_Task statement_: Rewrite the listing below, replacing "Rotate tool" with "Crop tool" and leaving every other line unchanged.

_Given information_:
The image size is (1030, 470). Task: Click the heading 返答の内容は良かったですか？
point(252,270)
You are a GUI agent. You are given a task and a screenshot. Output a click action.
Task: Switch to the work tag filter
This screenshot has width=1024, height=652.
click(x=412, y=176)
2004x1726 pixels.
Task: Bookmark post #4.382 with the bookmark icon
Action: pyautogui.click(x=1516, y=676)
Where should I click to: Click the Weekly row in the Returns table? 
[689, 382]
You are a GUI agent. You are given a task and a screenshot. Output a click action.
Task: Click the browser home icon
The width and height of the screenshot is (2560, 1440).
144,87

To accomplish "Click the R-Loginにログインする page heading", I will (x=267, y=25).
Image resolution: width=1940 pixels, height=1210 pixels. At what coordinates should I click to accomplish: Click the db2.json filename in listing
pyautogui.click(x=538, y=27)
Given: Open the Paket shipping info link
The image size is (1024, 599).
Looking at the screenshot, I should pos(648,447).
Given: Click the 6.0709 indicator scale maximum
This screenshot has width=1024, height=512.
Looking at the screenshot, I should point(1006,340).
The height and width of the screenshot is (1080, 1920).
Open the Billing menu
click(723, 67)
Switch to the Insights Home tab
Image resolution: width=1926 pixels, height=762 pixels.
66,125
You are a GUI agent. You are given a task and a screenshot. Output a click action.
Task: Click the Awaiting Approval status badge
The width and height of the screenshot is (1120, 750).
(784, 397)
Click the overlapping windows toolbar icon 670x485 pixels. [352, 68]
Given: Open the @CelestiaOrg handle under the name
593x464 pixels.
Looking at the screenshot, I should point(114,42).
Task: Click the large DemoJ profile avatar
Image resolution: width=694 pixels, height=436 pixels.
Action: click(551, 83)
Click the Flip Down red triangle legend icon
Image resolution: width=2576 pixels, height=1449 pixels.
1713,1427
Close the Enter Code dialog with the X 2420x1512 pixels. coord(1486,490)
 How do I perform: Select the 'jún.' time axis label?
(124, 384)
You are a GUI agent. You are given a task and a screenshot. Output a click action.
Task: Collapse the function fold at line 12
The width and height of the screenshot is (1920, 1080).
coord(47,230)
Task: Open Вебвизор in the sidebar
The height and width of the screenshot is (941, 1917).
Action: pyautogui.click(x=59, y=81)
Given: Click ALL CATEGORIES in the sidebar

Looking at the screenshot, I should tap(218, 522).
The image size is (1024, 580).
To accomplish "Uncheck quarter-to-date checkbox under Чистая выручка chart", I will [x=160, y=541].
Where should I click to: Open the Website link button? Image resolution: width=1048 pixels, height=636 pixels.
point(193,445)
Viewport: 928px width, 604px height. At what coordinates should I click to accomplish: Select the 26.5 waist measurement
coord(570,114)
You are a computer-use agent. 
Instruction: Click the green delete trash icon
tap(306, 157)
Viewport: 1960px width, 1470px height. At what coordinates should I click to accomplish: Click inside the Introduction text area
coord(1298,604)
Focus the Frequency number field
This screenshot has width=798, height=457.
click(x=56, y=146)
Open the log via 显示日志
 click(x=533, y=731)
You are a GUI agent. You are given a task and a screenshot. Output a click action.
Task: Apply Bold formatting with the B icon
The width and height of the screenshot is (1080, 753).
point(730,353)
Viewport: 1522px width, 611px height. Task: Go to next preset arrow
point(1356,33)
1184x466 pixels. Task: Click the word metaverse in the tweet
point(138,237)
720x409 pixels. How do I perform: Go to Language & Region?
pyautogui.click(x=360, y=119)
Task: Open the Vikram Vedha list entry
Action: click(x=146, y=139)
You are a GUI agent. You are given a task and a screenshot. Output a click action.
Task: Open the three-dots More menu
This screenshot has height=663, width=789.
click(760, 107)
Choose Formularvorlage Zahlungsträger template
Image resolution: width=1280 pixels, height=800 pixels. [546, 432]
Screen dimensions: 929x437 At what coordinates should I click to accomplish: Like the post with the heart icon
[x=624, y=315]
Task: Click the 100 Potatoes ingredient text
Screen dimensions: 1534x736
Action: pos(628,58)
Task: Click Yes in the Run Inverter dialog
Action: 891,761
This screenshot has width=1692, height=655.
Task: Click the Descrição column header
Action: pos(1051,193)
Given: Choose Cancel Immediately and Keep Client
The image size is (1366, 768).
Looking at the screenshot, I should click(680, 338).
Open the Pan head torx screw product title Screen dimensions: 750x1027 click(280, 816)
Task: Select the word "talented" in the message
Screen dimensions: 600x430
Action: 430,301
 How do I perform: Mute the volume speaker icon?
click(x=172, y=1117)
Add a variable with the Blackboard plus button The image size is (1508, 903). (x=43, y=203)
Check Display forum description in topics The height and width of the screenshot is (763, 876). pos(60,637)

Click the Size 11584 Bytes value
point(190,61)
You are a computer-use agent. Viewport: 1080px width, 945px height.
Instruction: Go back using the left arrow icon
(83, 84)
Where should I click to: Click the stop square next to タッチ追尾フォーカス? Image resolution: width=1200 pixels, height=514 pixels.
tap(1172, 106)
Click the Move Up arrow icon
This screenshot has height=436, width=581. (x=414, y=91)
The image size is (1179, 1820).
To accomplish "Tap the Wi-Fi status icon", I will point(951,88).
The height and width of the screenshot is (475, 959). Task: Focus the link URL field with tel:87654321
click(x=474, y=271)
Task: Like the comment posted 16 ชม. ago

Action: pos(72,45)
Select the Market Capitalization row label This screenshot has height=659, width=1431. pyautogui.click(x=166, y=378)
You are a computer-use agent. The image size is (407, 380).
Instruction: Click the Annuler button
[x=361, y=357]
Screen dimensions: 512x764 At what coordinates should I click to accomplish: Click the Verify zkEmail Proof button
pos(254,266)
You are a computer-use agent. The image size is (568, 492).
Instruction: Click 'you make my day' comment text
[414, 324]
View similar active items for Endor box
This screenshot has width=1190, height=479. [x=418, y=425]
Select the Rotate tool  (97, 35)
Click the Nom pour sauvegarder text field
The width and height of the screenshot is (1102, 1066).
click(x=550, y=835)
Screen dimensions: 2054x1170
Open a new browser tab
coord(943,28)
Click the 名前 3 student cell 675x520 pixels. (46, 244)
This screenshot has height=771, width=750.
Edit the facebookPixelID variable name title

_Result of this exercise_:
The image size is (1030, 470). Task: Click the heading 返答の内容は良かったですか？
point(252,270)
You are a GUI agent. You are given a task and a screenshot. Output a click action.
Task: Switch to the work tag filter
This screenshot has width=1024, height=652.
click(x=412, y=176)
2004x1726 pixels.
Task: Bookmark post #4.382 with the bookmark icon
Action: pyautogui.click(x=1516, y=676)
Where should I click to: Click the Weekly row in the Returns table? 
[689, 382]
You are a GUI agent. You are given a task and a screenshot. Output a click action.
Task: Click the browser home icon
The width and height of the screenshot is (2560, 1440).
144,87

To accomplish "Click the R-Loginにログインする page heading", I will (x=267, y=25).
Image resolution: width=1940 pixels, height=1210 pixels. At what coordinates should I click to accomplish: Click the db2.json filename in listing
pyautogui.click(x=538, y=27)
Given: Open the Paket shipping info link
The image size is (1024, 599).
Looking at the screenshot, I should pos(648,447).
Given: Click the 6.0709 indicator scale maximum
This screenshot has width=1024, height=512.
Looking at the screenshot, I should point(1006,340).
The height and width of the screenshot is (1080, 1920).
Open the Billing menu
click(723, 67)
Switch to the Insights Home tab
Image resolution: width=1926 pixels, height=762 pixels.
66,125
You are a GUI agent. You are given a task and a screenshot. Output a click action.
Task: Click the Awaiting Approval status badge
The width and height of the screenshot is (1120, 750).
(784, 397)
Click the overlapping windows toolbar icon 670x485 pixels. [352, 68]
Given: Open the @CelestiaOrg handle under the name
593x464 pixels.
Looking at the screenshot, I should point(114,42).
Task: Click the large DemoJ profile avatar
Image resolution: width=694 pixels, height=436 pixels.
Action: click(551, 83)
Click the Flip Down red triangle legend icon
Image resolution: width=2576 pixels, height=1449 pixels.
1713,1427
Close the Enter Code dialog with the X 2420x1512 pixels. coord(1486,490)
 How do I perform: Select the 'jún.' time axis label?
(124, 384)
You are a GUI agent. You are given a task and a screenshot. Output a click action.
Task: Collapse the function fold at line 12
The width and height of the screenshot is (1920, 1080).
coord(47,230)
Task: Open Вебвизор in the sidebar
The height and width of the screenshot is (941, 1917).
Action: pyautogui.click(x=59, y=81)
Given: Click ALL CATEGORIES in the sidebar

Looking at the screenshot, I should tap(218, 522).
The image size is (1024, 580).
To accomplish "Uncheck quarter-to-date checkbox under Чистая выручка chart", I will [x=160, y=541].
Where should I click to: Open the Website link button? Image resolution: width=1048 pixels, height=636 pixels.
point(193,445)
Viewport: 928px width, 604px height. At what coordinates should I click to accomplish: Select the 26.5 waist measurement
coord(570,114)
You are a computer-use agent. 
Instruction: Click the green delete trash icon
tap(306, 157)
Viewport: 1960px width, 1470px height. At what coordinates should I click to accomplish: Click inside the Introduction text area
coord(1298,604)
Focus the Frequency number field
This screenshot has width=798, height=457.
click(x=56, y=146)
Open the log via 显示日志
 click(x=533, y=731)
You are a GUI agent. You are given a task and a screenshot. Output a click action.
Task: Apply Bold formatting with the B icon
The width and height of the screenshot is (1080, 753).
point(730,353)
Viewport: 1522px width, 611px height. Task: Go to next preset arrow
point(1356,33)
1184x466 pixels. Task: Click the word metaverse in the tweet
point(138,237)
720x409 pixels. How do I perform: Go to Language & Region?
pyautogui.click(x=360, y=119)
Task: Open the Vikram Vedha list entry
Action: click(x=146, y=139)
You are a GUI agent. You are given a task and a screenshot. Output a click action.
Task: Open the three-dots More menu
This screenshot has height=663, width=789.
click(760, 107)
Choose Formularvorlage Zahlungsträger template
Image resolution: width=1280 pixels, height=800 pixels. [546, 432]
Screen dimensions: 929x437 At what coordinates should I click to accomplish: Like the post with the heart icon
[x=624, y=315]
Task: Click the 100 Potatoes ingredient text
Screen dimensions: 1534x736
Action: pos(628,58)
Task: Click Yes in the Run Inverter dialog
Action: 891,761
This screenshot has width=1692, height=655.
Task: Click the Descrição column header
Action: pos(1051,193)
Given: Choose Cancel Immediately and Keep Client
The image size is (1366, 768).
Looking at the screenshot, I should click(680, 338).
Open the Pan head torx screw product title Screen dimensions: 750x1027 click(280, 816)
Task: Select the word "talented" in the message
Screen dimensions: 600x430
Action: 430,301
 How do I perform: Mute the volume speaker icon?
click(x=172, y=1117)
Add a variable with the Blackboard plus button The image size is (1508, 903). (x=43, y=203)
Check Display forum description in topics The height and width of the screenshot is (763, 876). pos(60,637)

Click the Size 11584 Bytes value
point(190,61)
You are a computer-use agent. Viewport: 1080px width, 945px height.
Instruction: Go back using the left arrow icon
(83, 84)
Where should I click to: Click the stop square next to タッチ追尾フォーカス? Image resolution: width=1200 pixels, height=514 pixels.
tap(1172, 106)
Click the Move Up arrow icon
This screenshot has height=436, width=581. (x=414, y=91)
The image size is (1179, 1820).
To accomplish "Tap the Wi-Fi status icon", I will point(951,88).
The height and width of the screenshot is (475, 959). Task: Focus the link URL field with tel:87654321
click(x=474, y=271)
Task: Like the comment posted 16 ชม. ago

Action: pos(72,45)
Select the Market Capitalization row label This screenshot has height=659, width=1431. pyautogui.click(x=166, y=378)
You are a computer-use agent. The image size is (407, 380).
Instruction: Click the Annuler button
[x=361, y=357]
Screen dimensions: 512x764 At what coordinates should I click to accomplish: Click the Verify zkEmail Proof button
pos(254,266)
You are a computer-use agent. The image size is (568, 492).
Instruction: Click 'you make my day' comment text
[414, 324]
View similar active items for Endor box
This screenshot has width=1190, height=479. [x=418, y=425]
Select the Crop tool  (97, 35)
Click the Nom pour sauvegarder text field
The width and height of the screenshot is (1102, 1066).
click(x=550, y=835)
Screen dimensions: 2054x1170
Open a new browser tab
coord(943,28)
Click the 名前 3 student cell 675x520 pixels. (46, 244)
This screenshot has height=771, width=750.
Edit the facebookPixelID variable name title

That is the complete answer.